Excerpts from a dataset:
^^^^^^^^^^^^^^^^

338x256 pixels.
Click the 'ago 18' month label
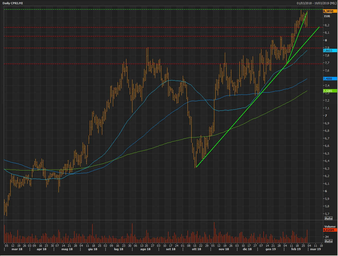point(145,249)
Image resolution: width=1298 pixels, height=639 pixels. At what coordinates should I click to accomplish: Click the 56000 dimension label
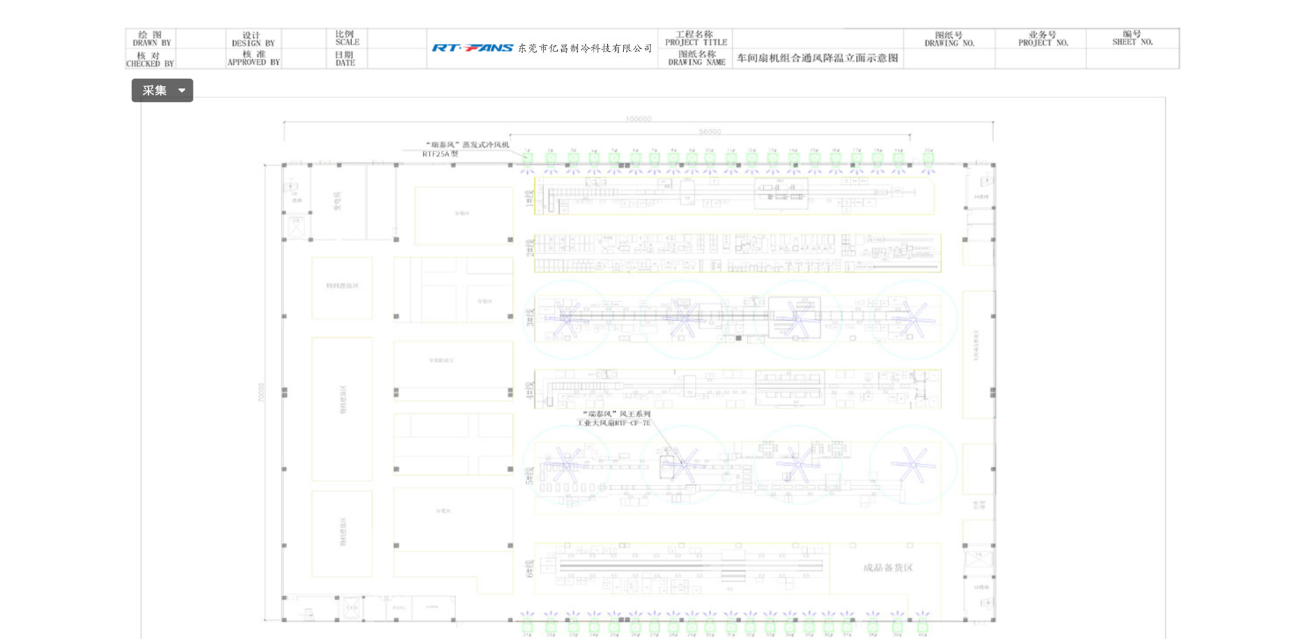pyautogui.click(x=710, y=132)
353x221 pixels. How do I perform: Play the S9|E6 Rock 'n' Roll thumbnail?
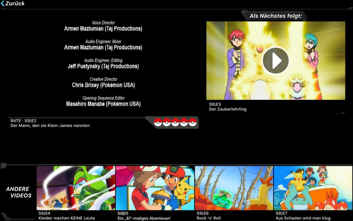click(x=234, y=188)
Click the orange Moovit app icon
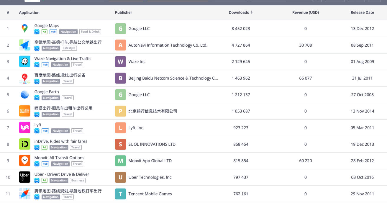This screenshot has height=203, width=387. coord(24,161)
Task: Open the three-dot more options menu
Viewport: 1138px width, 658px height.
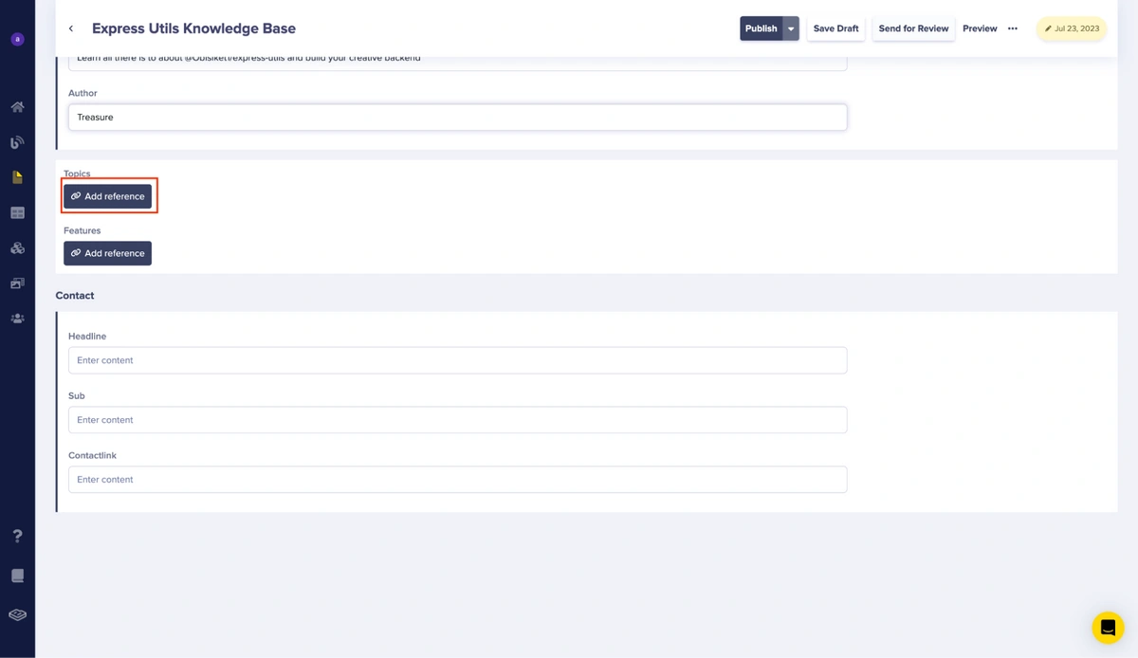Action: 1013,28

^^^^^^^^^^^^^^^^

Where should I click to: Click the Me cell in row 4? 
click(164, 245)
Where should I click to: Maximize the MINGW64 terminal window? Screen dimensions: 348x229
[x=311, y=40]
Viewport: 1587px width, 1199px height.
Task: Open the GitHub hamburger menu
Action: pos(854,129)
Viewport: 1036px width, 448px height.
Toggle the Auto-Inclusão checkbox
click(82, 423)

^^^^^^^^^^^^^^^^

What is expected
Text only, no pictures: please print exactly the lines above from the line with "353x221 pixels. How" up to and including the line with "Task: Open the three-dot more options menu", and nothing else.

Answer box
353x221 pixels. How do I perform: Play the S9|E6 Rock 'n' Roll thumbnail?
click(x=234, y=188)
Click the orange Moovit app icon
This screenshot has height=203, width=387. coord(24,161)
Task: Open the three-dot more options menu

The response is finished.